[D] Seeking feedback: Safe autonomous agents for enterprise systems
Open-source agent 'Sentri' combines policy, RAG, and an LLM judge to prevent unsafe actions in databases.
An experienced infrastructure researcher is formalizing a novel framework for creating safe autonomous AI agents in high-stakes enterprise environments like databases, cloud systems, and financial platforms. The core problem is that most LLM agent frameworks prioritize capability over verifiable safety, where a single unsafe action can have serious real-world consequences. The proposed solution, demonstrated in an open-source tool named 'Sentri,' is a three-layer safety architecture. This includes hard-coded policy enforcement to block destructive operations, RAG (retrieval-augmented generation) to ground decisions in past incidents and policy documents, and a final independent 'LLM judge' to evaluate safety before any action is executed.

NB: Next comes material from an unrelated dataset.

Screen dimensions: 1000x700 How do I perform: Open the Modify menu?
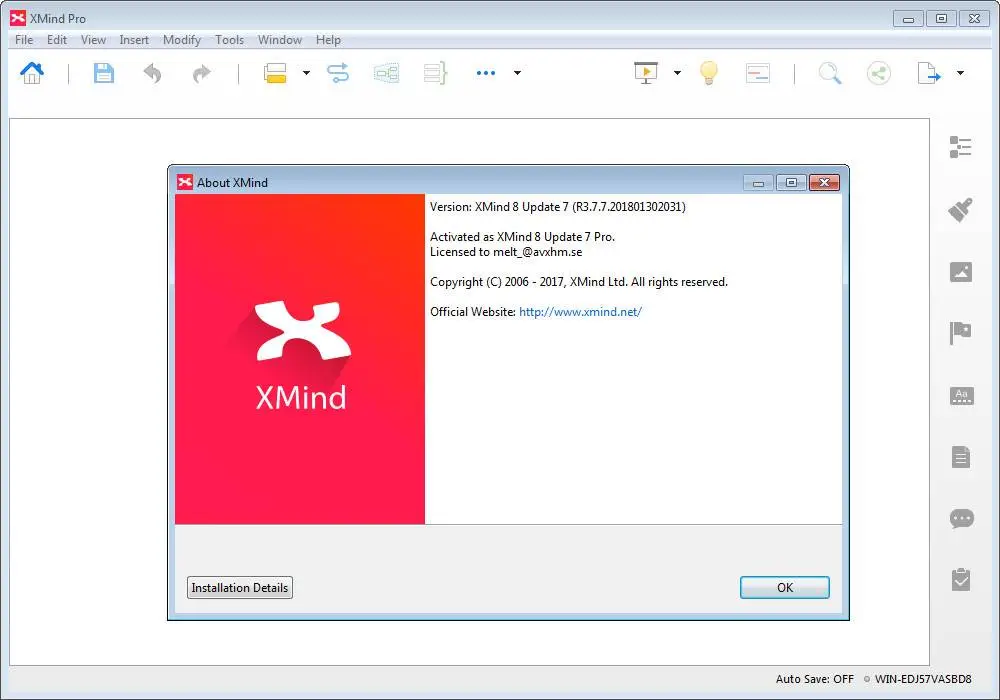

Sentri is specifically built for database remediation, automating Level 2 DBA workflows by following an 'Alert → Root Cause Analysis → Remediation → Guarded Execution' pipeline. Early validation indicates it generates 'significantly fewer unsafe actions' compared to agents without this guardrail system. The researcher, with a background from Georgia Tech and extensive industry experience, is now seeking community feedback to strengthen the work before publication. Key questions revolve around the best academic venue (AI safety vs. systems conferences like VLDB), how to rigorously prove an agent is 'production-safe,' and whether to demonstrate deep capability in one domain or lighter validation across multiple infrastructure domains.

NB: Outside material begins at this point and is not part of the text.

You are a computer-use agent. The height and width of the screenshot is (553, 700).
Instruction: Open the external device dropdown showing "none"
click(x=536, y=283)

The work also touches on broader research interests, including multi-agent financial reasoning benchmarks. By open-sourcing Sentri and soliciting input on baselines and adversarial testing methods, the researcher aims to create a generalized safety pattern that could apply to various autonomous systems operating under real-world constraints, moving beyond theoretical safety to practical, deployable guardrails.

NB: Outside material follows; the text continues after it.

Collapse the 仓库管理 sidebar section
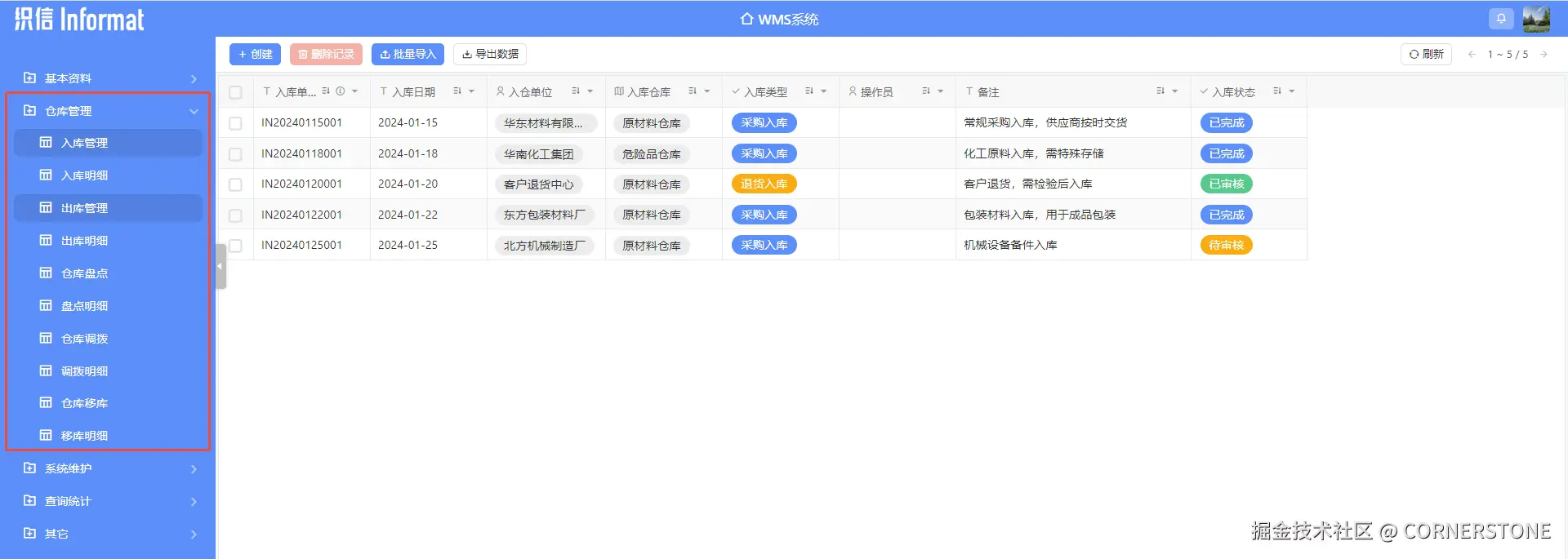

- Proposes a 3-layer safety architecture: policy rules, RAG verification, and an independent LLM judge for pre-execution checks.
- Open-source 'Sentri' agent automates database remediation, showing 'significantly fewer unsafe actions' vs. naive LLM agents.
- Researcher seeks feedback on evaluation metrics and domain generalization before arXiv submission and conference presentation.
Why It Matters
Provides a blueprint for deploying powerful AI agents in critical systems without risking destructive, real-world errors.